É nessa década que Paul (Paul Giamatti) acaba obrigado a supervisionar alunos do internato onde leciona que não puderam voltar para casa durante o recesso de Natal. Ranzinza e amarga, a personalidade de Paul bate de frente com a de Angus (o estreante Dominic Sessa), um estudante em crise por conta de problemas familiares. Isolados juntos, eles se veem tendo que se entender da melhor forma possível. 

VIÉS NOSTÁLGICO 

O charme de “Os Rejeitados” está em ser, de certa forma, três filmes em um: é, ao mesmo tempo, uma comédia de dupla inusitada, um filme natalino, e – em sua segunda metade – um road movie.
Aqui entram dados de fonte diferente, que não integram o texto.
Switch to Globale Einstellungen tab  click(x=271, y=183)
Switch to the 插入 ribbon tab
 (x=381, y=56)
Ele combina o fator “feel good” desses gêneros com o humor seco e ácido característico de Payne e uma boa dose de nostalgia. 
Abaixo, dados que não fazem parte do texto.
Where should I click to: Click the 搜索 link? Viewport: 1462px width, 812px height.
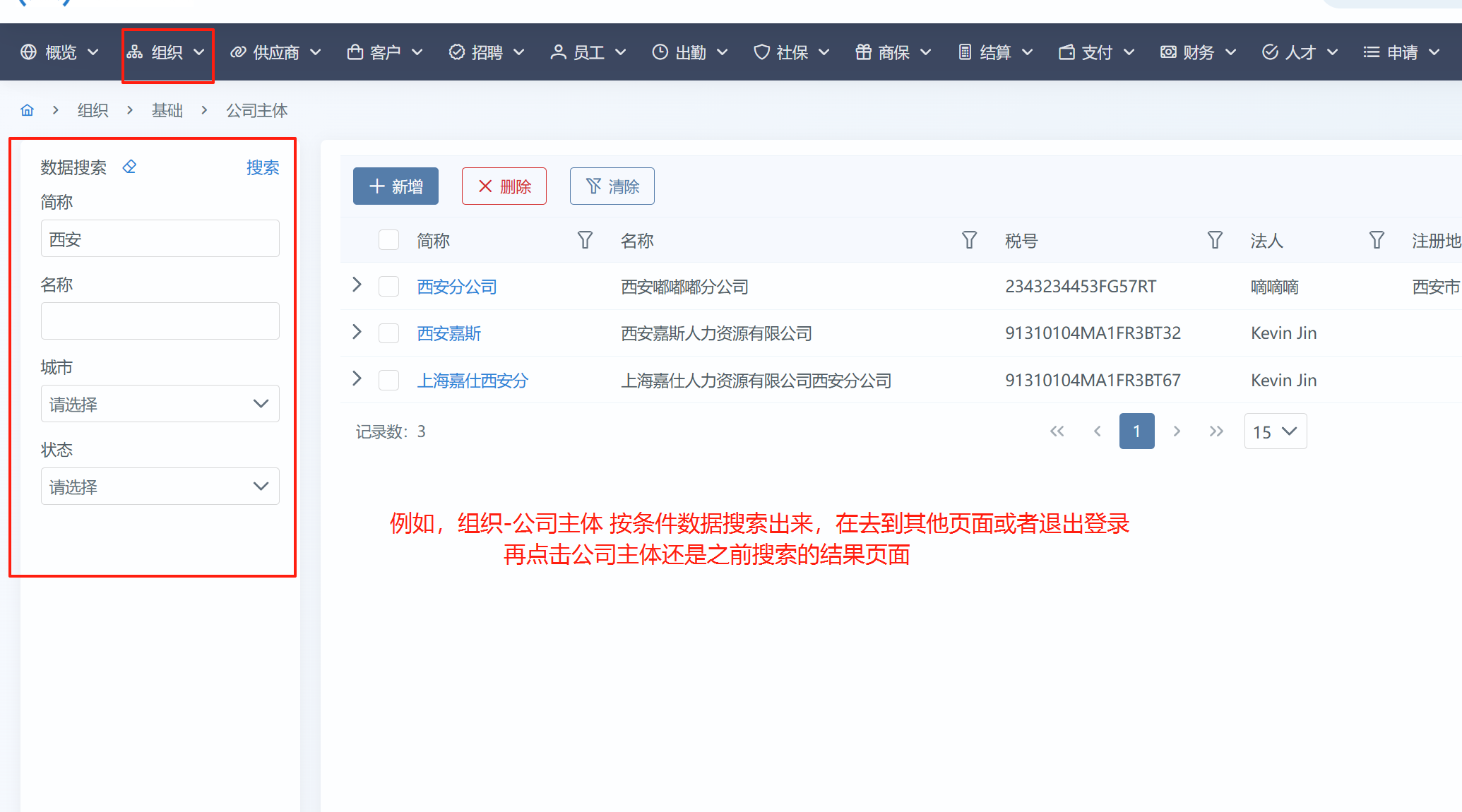pos(262,167)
Uma das razões pelas quais “Os Rejeitados” tem um claro viés nostálgico é a dedicação na reconstrução do período no qual se passa. Colaborando com o diretor de fotografia Eigil Bryld e o montador Kevin Tent, Alexander Payne entrega um longa que poderia ter sido lançado na época, com seus zooms dramáticos e cores mudas. A reverência aos anos 1970 aqui é similar à de “O Artista” aos anos 1920, por exemplo. 

REFLEXOS DE UMA ÉPOCA 

Outra razão é o foco em personagens falhos atravessando uma era de grandes conflitos sociais e geracionais. O duelo de forças entre Paul e Angus reflete a raiva e o desencanto que os Estados Unidos viviam na época. Esses sentimentos ganhariam uma dimensão política nos anos seguintes, com o escândalo Watergate, a desintegração do sonho hippie e a ressaca moral da Guerra do Vietnã. 
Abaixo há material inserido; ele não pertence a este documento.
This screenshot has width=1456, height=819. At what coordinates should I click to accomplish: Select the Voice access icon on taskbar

O roteiro de David Hemingson – sabiamente – não é explícito sobre nada disso, deixando os dramas de seus personagens falarem mais sobre esses temas do que qualquer discurso. A história de Paul representa o fracasso da honestidade americano, com um episódio particular tirando sua vida e carreira do eixo. Já Angus encarna o questionamento de autoridade que marcou a época. 

No meio dos dois, a cozinheira Mary (Da’Vine Joy Randolph) age como uma ponte e entrega outro lado da história: um longe dos privilégios do dinheiro e do mundo acadêmico, baseado no trabalho duro e na dor de perder um filho na guerra. O trio de Giamatti, Randolph e Sessa carrega o filme com louvor – e é muito provável que os dois primeiros merecidamente emplaquem indicações no Oscar do ano que vem. 

Payne já mencionou em entrevistas não ver “Os Rejeitados” como um filme confortável ou natalino, mas inegável que assisti-lo aquece o coração. O longa é leve e narrativamente tradicional, mas não vê nisso uma razão para não entregar um drama inteligente. Emocionante à moda antiga.